J’aime être prise par plusieurs hommes à la fois, les satisfaire tous en même temps. Je suce et j’avale avec application. Ma chatte et mon cul sont fréquemment remplis par les bites de mes collègues. Je suis prise dans toutes les positions possibles et sur divers supports. Mon corps est un réceptacle à sperme. Je suis le vide-couilles officiel de l’usine et je fais mon travail en plus. Je sais que ça peut paraître sale de se promener et de bosser avec le corps plein de sperme séché ou en cours de séchage, mais moi j’aime cette sensation : garder sur moi les preuves liquides et odorantes des mecs à qui j’ai donné du plaisir grâce à mon corps et à mon savoir-faire, en matière de sexe, est proprement délicieux. J’ai la peau poisseuse et je sens le foutre, mes cheveux aussi sont collés en paquet quand ils ont décidé de se lâcher sur ma chevelure brune. Je sais aussi que cette soumission paraître humiliante à vos yeux, et elle l’est sûrement d’ailleurs mais comme j’ai dit plus haut, je ne peux pas dire que je n’aime pas ça. Au contraire, j’éprouve un vrai plaisir à être traitée ainsi, je suis comblée et heureuse de venir travailler le matin.

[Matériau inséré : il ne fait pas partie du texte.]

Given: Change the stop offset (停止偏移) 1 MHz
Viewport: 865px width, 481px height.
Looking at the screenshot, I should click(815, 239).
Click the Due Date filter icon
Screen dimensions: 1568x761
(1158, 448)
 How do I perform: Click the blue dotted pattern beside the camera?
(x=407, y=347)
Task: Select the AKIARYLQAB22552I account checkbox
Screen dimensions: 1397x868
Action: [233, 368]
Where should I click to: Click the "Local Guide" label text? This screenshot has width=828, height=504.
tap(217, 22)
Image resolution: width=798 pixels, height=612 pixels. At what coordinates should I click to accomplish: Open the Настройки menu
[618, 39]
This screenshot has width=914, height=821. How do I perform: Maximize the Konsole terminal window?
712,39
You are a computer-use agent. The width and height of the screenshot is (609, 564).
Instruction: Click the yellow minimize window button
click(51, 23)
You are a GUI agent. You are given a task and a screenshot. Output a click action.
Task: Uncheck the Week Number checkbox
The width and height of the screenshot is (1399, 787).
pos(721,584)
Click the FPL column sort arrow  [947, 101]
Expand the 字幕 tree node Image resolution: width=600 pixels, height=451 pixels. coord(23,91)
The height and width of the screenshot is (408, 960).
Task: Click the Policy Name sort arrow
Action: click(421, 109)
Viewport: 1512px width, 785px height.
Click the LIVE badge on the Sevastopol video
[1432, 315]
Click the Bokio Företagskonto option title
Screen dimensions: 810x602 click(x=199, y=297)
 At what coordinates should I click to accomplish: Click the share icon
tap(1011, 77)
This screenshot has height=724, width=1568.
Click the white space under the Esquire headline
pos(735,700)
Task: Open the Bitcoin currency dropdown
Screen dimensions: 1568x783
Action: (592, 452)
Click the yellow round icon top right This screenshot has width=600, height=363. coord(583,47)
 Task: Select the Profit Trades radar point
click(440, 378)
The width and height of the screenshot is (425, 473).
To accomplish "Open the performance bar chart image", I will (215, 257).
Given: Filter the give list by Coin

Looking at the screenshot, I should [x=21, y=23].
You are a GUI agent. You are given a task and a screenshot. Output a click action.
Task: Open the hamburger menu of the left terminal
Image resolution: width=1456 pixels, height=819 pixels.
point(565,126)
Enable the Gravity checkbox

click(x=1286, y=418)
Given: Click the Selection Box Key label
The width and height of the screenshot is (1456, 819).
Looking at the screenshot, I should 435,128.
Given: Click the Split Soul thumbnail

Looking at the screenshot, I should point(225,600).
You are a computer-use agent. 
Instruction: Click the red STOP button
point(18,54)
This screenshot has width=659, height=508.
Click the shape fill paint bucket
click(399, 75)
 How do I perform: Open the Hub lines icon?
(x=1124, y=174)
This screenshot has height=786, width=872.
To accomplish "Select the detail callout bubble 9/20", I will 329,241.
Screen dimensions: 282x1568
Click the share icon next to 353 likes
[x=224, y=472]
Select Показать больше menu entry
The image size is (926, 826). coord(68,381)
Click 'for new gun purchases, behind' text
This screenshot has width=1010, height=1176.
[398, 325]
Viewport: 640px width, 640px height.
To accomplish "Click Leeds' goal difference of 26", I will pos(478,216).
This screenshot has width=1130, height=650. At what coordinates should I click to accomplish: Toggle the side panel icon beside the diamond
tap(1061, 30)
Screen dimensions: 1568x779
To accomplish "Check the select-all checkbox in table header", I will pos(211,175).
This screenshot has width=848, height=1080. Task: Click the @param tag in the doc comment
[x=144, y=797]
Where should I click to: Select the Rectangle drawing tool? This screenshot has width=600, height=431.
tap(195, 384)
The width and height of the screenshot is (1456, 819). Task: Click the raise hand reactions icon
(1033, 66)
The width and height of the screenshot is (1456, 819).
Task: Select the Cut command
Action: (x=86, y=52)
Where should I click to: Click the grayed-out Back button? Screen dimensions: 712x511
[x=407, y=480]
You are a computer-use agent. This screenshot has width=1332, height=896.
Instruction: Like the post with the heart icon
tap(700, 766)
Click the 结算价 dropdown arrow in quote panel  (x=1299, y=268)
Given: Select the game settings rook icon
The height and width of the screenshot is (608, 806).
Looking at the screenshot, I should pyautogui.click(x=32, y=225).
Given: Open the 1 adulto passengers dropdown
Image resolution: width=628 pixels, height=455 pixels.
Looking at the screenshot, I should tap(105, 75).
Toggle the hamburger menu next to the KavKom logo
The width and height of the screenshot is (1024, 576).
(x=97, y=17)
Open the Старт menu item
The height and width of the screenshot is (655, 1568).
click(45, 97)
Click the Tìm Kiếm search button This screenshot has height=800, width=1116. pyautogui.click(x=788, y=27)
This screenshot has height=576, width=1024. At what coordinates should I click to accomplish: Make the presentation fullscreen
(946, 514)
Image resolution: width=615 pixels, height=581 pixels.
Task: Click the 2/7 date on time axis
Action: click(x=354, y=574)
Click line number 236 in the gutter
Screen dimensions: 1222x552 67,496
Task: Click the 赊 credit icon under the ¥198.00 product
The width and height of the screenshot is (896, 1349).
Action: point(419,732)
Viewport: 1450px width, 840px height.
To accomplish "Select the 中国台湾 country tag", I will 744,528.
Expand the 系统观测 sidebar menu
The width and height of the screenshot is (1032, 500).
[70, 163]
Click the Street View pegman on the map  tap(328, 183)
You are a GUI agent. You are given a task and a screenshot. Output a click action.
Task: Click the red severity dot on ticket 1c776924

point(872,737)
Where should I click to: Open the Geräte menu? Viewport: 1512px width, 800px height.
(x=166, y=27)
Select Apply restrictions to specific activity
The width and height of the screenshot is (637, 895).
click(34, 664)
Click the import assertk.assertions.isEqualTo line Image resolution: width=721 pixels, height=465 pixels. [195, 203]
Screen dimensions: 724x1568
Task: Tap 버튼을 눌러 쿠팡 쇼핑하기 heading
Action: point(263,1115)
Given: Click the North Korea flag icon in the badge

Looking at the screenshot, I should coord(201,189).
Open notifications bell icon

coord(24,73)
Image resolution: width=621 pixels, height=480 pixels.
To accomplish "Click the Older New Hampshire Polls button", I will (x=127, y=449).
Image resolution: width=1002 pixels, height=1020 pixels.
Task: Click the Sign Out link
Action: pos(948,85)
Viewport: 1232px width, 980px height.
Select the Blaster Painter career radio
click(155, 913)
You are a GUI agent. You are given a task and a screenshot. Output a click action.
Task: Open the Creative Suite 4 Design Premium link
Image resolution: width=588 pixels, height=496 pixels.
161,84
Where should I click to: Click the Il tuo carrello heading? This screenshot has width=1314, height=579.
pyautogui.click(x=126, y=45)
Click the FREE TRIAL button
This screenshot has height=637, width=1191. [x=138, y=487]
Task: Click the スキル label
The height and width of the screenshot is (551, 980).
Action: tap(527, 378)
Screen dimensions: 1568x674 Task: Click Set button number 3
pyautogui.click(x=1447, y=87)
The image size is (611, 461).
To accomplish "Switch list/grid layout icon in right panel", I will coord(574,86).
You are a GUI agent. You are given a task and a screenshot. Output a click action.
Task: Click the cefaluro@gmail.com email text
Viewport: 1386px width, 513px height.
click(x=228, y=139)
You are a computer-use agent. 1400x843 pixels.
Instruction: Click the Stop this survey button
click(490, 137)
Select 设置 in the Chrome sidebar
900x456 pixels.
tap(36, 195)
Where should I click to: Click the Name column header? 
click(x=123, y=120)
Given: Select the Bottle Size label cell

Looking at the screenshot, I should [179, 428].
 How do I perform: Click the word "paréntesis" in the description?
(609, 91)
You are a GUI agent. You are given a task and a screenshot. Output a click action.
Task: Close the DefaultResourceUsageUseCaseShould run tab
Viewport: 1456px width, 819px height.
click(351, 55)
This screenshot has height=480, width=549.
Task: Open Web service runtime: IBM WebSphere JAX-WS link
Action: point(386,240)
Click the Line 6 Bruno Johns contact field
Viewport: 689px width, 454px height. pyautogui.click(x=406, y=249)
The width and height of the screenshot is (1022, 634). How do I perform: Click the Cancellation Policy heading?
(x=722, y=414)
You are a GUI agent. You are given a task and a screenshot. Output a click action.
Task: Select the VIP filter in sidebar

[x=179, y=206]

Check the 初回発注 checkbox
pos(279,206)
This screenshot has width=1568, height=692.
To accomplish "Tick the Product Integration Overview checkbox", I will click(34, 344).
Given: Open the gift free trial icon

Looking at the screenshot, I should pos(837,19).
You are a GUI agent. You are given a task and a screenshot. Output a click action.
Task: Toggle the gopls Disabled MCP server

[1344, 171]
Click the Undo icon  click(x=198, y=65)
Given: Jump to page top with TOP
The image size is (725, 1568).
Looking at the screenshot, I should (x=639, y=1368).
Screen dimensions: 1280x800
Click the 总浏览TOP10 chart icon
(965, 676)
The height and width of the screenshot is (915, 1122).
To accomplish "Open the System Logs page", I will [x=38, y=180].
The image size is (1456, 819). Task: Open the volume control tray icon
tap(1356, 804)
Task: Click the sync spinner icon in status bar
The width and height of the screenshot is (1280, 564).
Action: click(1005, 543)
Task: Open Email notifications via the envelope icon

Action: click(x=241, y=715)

Pourtant les journées sont épuisantes, entre le travail et les « sollicitations » de mes collègues. Vous n’imaginez pas combien de sperme j’ai pu recevoir un peu partout en et sur moi pendant cette période. Quel bonheur ! Aujourd’hui, avec le recul, je crois qu’au départ, le patron ne me voulait pas et qu’il a fait ça pour me faire dégager de la boîte mais comme j’ai joué le jeu et que tous les hommes de l’usine semblaient être contents, il a laissé faire. Quand ma période de travail s’est arrêtée, j’ai même regretté de partir mais je devais faire ma vie et ma carrière. Je rêve souvent de cette période de ma vie et de tout ce que m’ont fait subir ces hommes, de leurs mains sur moi, partout ; de leurs queues en moi, chaque jour ; de leurs spermes m’inondant de toutes parts… J’étais jeune, et j’étais la traînée de l’usine.